Voir tous nos articles sur les Chorégies 2022
Théâtre Antique d’Orange, le 2 août 2022. Chorégies d’Orange
Direction musicale, Keri-Lynn Wilson. Soprano, Liudmyla Monastyrska. Piano, Anna Fedorova
Ukrainian Freedom Orchestra
Sylvestrov : Symphonie n°7. Chopin : Concerto pour piano n°2 en fa mineur, opus 24. Beethoven : Fidelio – Air de Léonore : « Abscheulicher ! Wo eilst du hin ? « . Brahms : Symphonie n°4 en mi mineur, opus 98
Entre Munich (1er août) et Berlin (le 4 août), le Théâtre antique d’Orange est l’unique étape française de cet Ukrainian Freedom Tour – en anglais dans le texte ! –, commencé à Varsovie (28 juillet), pour se terminer à Washington le 20 août.
En solidarité avec l’Ukraine, cette initiative exceptionnelle est coproduite par le Metropolitan Opera de New-York et l’Opéra national de Pologne (Teatr Wielki de Varsovie). Epouse du directeur du Metropolitan Opera de New-York, la cheffe Keri-Lynn Wilson a réuni des musiciens ukrainiens, jouant habituellement au sein de grands orchestres internationaux, pour constituer l’ensemble Ukrainian Freedom Orchestra qui effectue cette tournée d’un mois entre Europe et Etats-Unis.
Davantage symphonique que lyrique, le programme commence avec la Symphonie n°7 du compositeur ukrainien Valentin Silvestrov (né en 1937), une partition empreinte d’une dose modeste de modernisme, qui s’écoute agréablement mais ne bouleverse pas vraiment. On apprécie surtout la merveilleuse acoustique du lieu ce soir, tandis que la battue très métronomique de la cheffe marque les rythmes avec une extrême rigueur. Les cuivres et le xylophone sont assez sollicités, et le passage que l’on apprécie le plus – mais tout est question de goût ! – est une courte séquence lente aux cordes, qui fait entendre certains échos mahlériens.
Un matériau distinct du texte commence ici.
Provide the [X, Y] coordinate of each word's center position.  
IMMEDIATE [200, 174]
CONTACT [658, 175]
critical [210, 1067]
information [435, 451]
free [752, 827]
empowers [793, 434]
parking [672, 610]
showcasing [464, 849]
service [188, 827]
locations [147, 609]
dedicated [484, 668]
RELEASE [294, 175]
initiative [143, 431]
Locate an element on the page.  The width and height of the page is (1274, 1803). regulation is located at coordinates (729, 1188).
Après ce morceau, le Concerto pour piano n°2 de Chopin sonne comme de la très grande musique, même si elle paraît manquer ici par moments d’un peu de nerf, voire de souffle. La soliste Anna Fedorova déroule ses arpèges rapides avec célérité et fluidité, et met beaucoup de sensibilité dans son interprétation, l’orchestre sachant, avec bonheur, s’effacer derrière le piano pour lui laisser la place de choix. Deuxième des trois mouvements, le Larghetto d’une sublime musique est certainement le meilleur moment de la soirée.
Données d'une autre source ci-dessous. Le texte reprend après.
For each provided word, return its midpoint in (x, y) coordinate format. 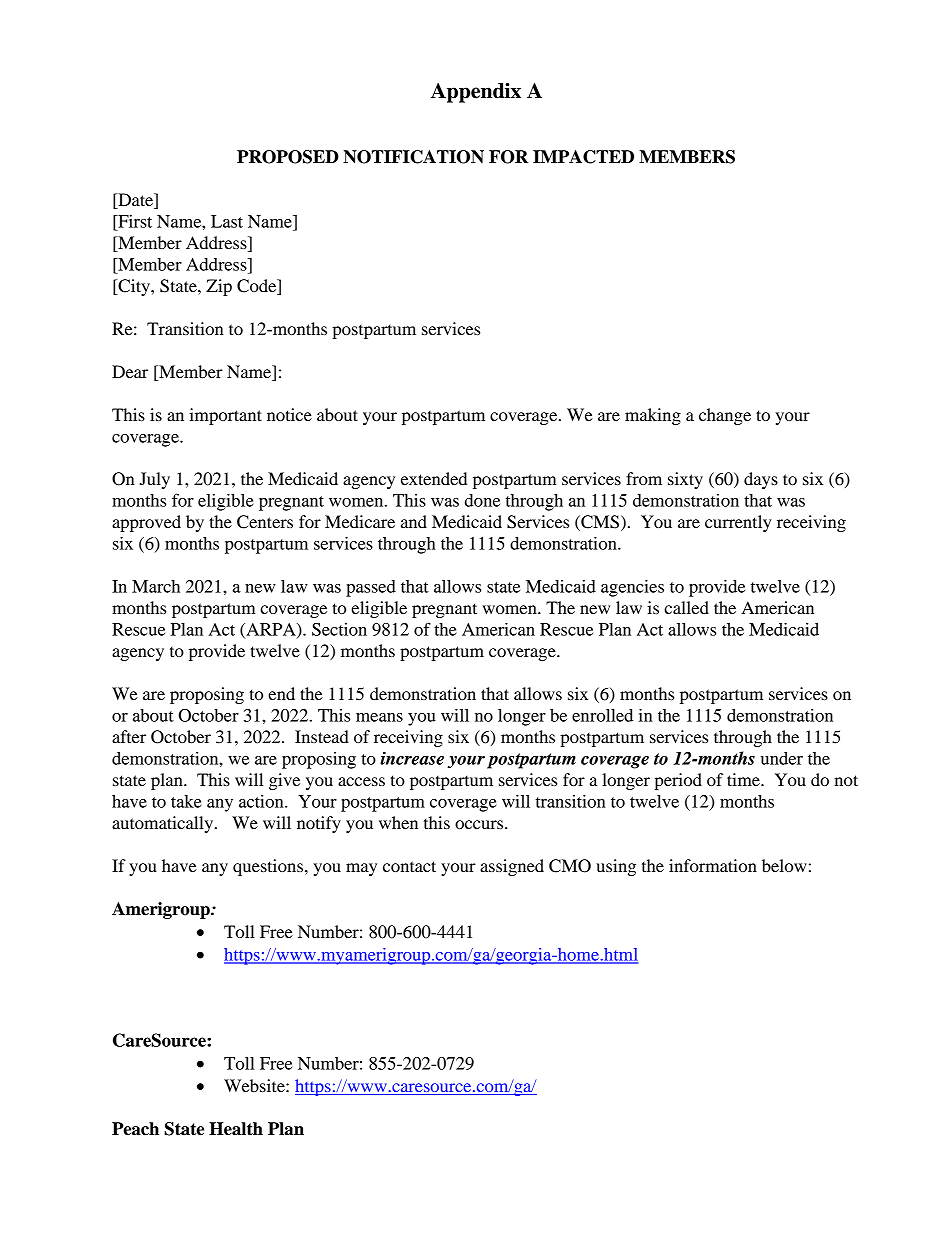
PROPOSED (288, 157)
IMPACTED (583, 157)
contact (409, 866)
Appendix (476, 93)
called (686, 607)
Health (236, 1129)
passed (371, 588)
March (156, 586)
Dans ce temple de l’art lyrique, la partie chantée est aussi bienvenue, avec le grand air de Leonora, extrait de Fidelio de Beethoven « Abscheulicher ! Wo eilst du hin ? ». La symbolique de ce passage est évidemment forte, la guerre actuelle en Ukraine nous rappelant que la folie meurtrière des hommes est malheureusement intemporelle : chez Beethoven, c’est le tyran Pizarro qui emprisonne Florestan, sa femme Leonora, travestie en Fidelio, étant prête à prendre tous les risques pour sauver l’aimé. La soprano Liudmyla Monastyrska nous paraît toutefois très loin de sa meilleure forme vocale, vibrato envahissant, graves discrets, aigus pas spécialement éclatants et quelques phrases parfois à court de souffle.
Pour terminer le programme, la Symphonie n°4 de Brahms nous semble être jouée avec davantage d’ampleur romantique, avec un deuxième mouvement Andante moderato qui évoque plus la majesté que l’alanguissement. On note les jolies interventions des bois soli dans le quatrième et dernier mouvement Allegro energico e passionato – Più allegro, la musique s’épanouissant vers un finale d’une certaine allure.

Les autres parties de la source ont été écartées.